FDL (pronounced "Fiddle") stands for Functional Drawing Language. It is a language for describing animated pictures. It was originally implemented as an embedded DSL in Haskell, but is now a full language with a standalone evaluator which renders using OpenGL. I'm also considering compiling to Processing.js. It is an example of Functional Temporal Programming (sometime called Functional Reactive Programming or FRP)

History

I wanted a way to teach programming to my daughters. I needed a problem domain that would motivate them and a language that would allow them to:

  • do something immediately;

  • do simple things quickly;

  • compose simple ideas to produce impressive results.

I also wanted something that would stimulate ideas from the basic building blocks.

I felt that a language for drawing pictures would work well as it could produce nice visual results and adding the ability to animate would really bring programs to life. I considered Logo, but as a functional programmer, I was somewhat disturbed by the core stateful nature of Logo programming. FRP frameworks like Fran and Reactive seemed to have the right idea but I found them a little too sophisticated for young learners.

Concept

FDL allows you to describe pictures by composing simple pieces. Attributes such as color, size and position are set in contexts and only affect contained elements - side effects can never escape. Any attribute can be defined as a time-varying value giving rise to animation. Eventually I hope to add audio input too, so pictures can respond to music.

Examples

The simplest FDL program would be something like:

circle

which... draws a circle. It uses the default color and size, so it will be white with a radius of 1. 1 what? Well a circle of radius of 1 will fill the window. Want it red?

color red circle

What this means is, with the drawing color set to red, draw a circle. We can compose drawings by following one by another (note that line breaks and indentation are significant), so:

color red circle
star

draws a white star on a red circle. Note that the color only affects the contained drawing, the circle. If we wanted them both red (which would be stupid), we would use an indented block:

color red
  circle
  star

We can name drawings so that we can reuse them:

move (-1/2,0) logo
move (1/2,0) logo

logo =
  size (1/2)
    color red circle
    star

We can add parameters to named drawings to create functions:

move (-1/2,0) (logo red)
move (1/2,0) (logo blue)

logo c =
  size (1/2)
    color c circle
    star

By setting an attribute as a time varying value, we get animations.

* _Input data_:
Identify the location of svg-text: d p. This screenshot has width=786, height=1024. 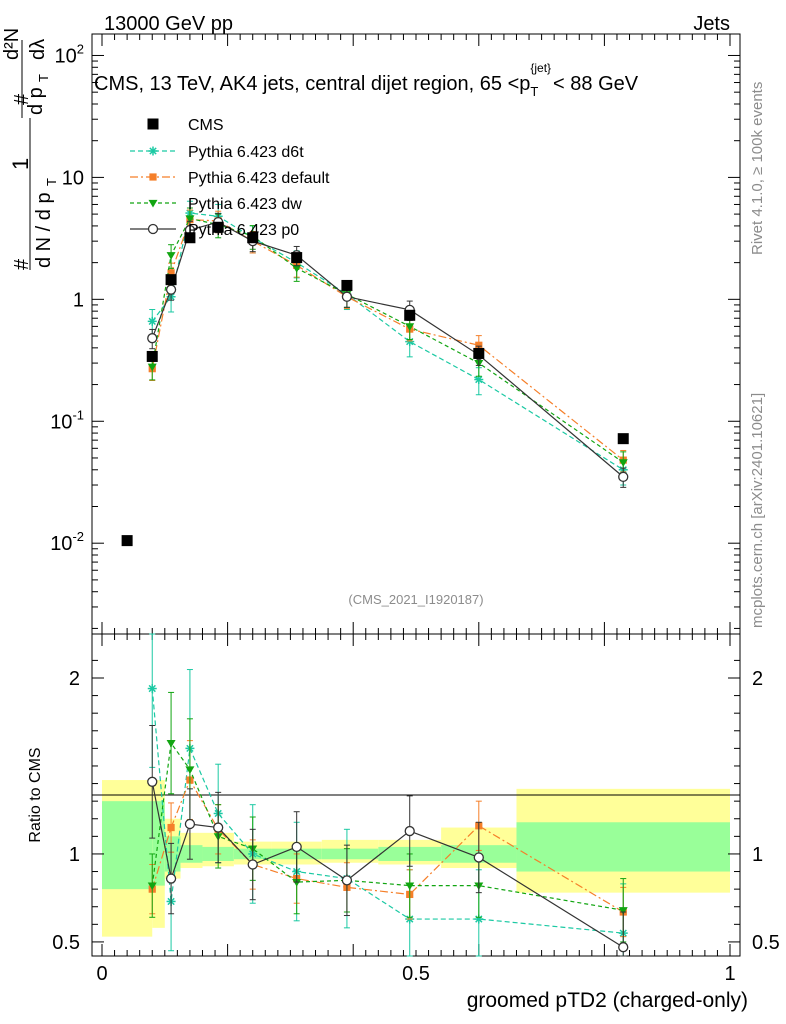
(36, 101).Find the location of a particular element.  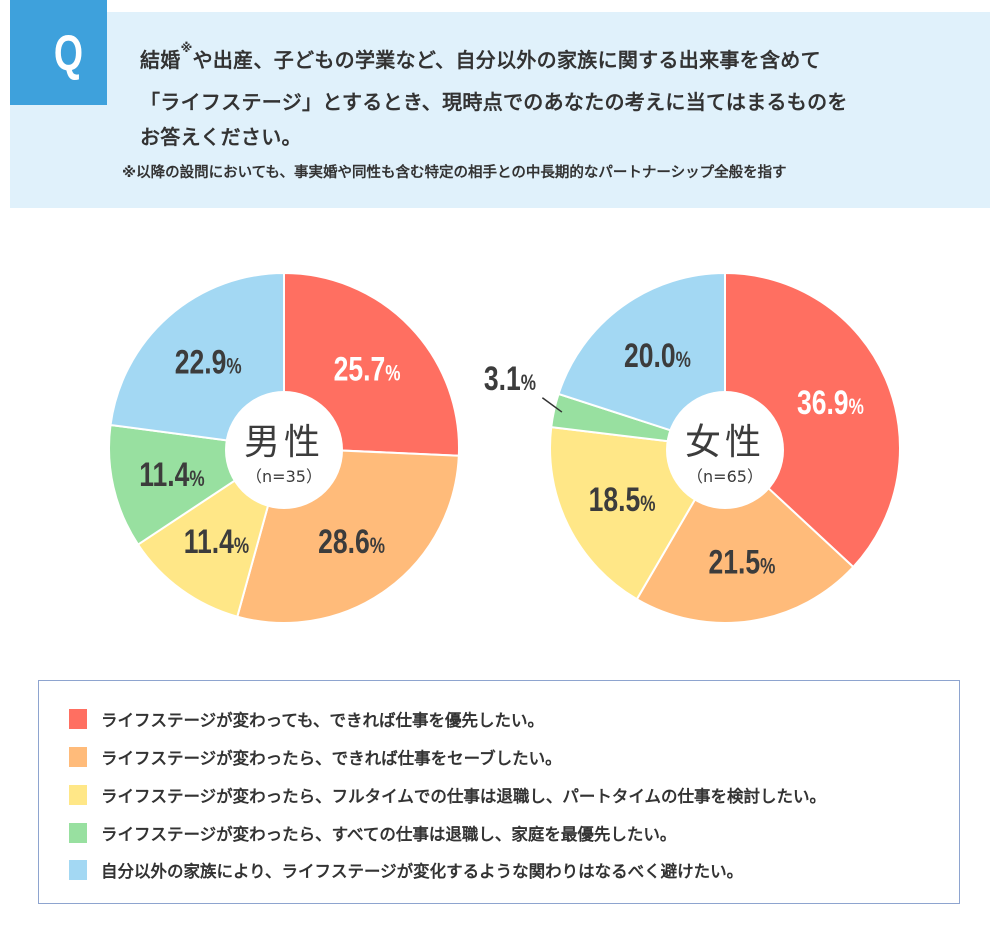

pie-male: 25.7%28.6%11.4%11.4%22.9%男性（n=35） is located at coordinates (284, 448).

* _Apply what you read_:
1. Rewrite the FDL text between "We can name" and "(-1/2,0) (logo red)", inclusive, putting "emblem" in place of "logo".
2. In the FDL text, what color and radius does a circle have when the defaults are used?
The data isn't required for this work.

* _Per-task outputs_:
1.
We can name drawings so that we can reuse them:

move (-1/2,0) emblem
move (1/2,0) emblem

emblem =
  size (1/2)
    color red circle
    star

We can add parameters to named drawings to create functions:

move (-1/2,0) (emblem red)

2. It is white with a radius of 1.